> [Exercise directions]
From the line with "At what coordinates should I click to accomplish: Open" through the line with "694x518 pixels.", repeat the entries verbatim, both end lines included, and add nothing.
Data under study Start Marker
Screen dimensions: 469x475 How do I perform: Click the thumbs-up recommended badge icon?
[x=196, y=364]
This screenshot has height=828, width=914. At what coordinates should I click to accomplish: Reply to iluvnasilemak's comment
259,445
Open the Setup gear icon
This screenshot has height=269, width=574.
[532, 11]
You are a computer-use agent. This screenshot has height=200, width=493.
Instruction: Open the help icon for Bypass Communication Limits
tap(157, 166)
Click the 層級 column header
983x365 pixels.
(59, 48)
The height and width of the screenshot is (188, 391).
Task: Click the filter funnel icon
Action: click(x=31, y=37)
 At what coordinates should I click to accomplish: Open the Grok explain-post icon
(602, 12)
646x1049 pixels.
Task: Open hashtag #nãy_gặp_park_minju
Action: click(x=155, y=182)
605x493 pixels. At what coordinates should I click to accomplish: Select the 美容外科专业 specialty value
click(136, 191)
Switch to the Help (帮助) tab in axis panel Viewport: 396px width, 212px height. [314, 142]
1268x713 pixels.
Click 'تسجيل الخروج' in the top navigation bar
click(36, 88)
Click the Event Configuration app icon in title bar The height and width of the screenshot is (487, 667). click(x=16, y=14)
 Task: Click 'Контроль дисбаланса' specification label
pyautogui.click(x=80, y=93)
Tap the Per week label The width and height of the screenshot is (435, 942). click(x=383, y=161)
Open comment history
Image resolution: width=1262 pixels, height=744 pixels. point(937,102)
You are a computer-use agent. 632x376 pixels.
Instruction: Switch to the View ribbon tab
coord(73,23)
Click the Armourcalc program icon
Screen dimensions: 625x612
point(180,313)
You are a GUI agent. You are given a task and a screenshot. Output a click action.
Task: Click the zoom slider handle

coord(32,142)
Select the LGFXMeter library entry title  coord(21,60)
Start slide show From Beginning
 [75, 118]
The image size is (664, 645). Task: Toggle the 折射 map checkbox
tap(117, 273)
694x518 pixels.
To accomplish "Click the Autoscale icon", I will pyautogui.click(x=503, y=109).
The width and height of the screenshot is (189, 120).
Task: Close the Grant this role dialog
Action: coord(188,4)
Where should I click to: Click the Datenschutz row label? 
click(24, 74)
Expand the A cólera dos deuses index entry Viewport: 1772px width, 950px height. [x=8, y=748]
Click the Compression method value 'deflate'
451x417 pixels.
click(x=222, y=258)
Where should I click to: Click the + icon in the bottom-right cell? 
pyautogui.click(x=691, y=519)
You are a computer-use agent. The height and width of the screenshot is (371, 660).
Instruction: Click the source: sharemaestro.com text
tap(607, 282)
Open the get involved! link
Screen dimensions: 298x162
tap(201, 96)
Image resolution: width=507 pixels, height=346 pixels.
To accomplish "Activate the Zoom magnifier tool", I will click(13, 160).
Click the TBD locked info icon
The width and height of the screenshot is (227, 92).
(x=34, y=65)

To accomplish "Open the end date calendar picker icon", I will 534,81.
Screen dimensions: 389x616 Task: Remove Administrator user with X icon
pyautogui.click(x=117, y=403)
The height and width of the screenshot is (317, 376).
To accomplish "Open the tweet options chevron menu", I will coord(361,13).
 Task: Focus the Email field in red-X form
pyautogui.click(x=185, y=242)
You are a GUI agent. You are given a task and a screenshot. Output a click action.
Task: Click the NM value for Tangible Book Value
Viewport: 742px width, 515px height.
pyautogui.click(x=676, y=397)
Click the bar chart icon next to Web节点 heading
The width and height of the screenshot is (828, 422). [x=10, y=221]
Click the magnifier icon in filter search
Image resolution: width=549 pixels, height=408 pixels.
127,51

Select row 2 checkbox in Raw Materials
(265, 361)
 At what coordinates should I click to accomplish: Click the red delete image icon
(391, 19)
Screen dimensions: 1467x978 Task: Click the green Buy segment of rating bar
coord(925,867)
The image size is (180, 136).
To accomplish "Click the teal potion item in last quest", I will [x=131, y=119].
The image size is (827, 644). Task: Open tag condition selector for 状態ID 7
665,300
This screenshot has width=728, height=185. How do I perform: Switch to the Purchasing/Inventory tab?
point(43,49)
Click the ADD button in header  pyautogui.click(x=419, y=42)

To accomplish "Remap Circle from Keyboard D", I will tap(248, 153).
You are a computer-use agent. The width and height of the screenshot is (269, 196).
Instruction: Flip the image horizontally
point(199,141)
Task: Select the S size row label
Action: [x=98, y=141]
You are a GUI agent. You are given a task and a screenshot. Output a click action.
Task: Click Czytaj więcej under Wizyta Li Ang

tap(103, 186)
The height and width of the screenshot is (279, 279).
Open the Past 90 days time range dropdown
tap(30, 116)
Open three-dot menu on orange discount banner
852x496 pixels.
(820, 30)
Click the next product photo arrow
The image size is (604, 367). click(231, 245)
Data under study End Marker
> [Solution]
 At what coordinates should I click to accomplish: Open the Grok explain-post icon
(602, 12)
646x1049 pixels.
Task: Open hashtag #nãy_gặp_park_minju
Action: click(x=155, y=182)
605x493 pixels. At what coordinates should I click to accomplish: Select the 美容外科专业 specialty value
click(136, 191)
Switch to the Help (帮助) tab in axis panel Viewport: 396px width, 212px height. [314, 142]
1268x713 pixels.
Click 'تسجيل الخروج' in the top navigation bar
click(36, 88)
Click the Event Configuration app icon in title bar The height and width of the screenshot is (487, 667). click(x=16, y=14)
 Task: Click 'Контроль дисбаланса' specification label
pyautogui.click(x=80, y=93)
Tap the Per week label The width and height of the screenshot is (435, 942). click(x=383, y=161)
Open comment history
Image resolution: width=1262 pixels, height=744 pixels. point(937,102)
You are a computer-use agent. 632x376 pixels.
Instruction: Switch to the View ribbon tab
coord(73,23)
Click the Armourcalc program icon
Screen dimensions: 625x612
point(180,313)
You are a GUI agent. You are given a task and a screenshot. Output a click action.
Task: Click the zoom slider handle

coord(32,142)
Select the LGFXMeter library entry title  coord(21,60)
Start slide show From Beginning
 [75, 118]
The image size is (664, 645). Task: Toggle the 折射 map checkbox
tap(117, 273)
694x518 pixels.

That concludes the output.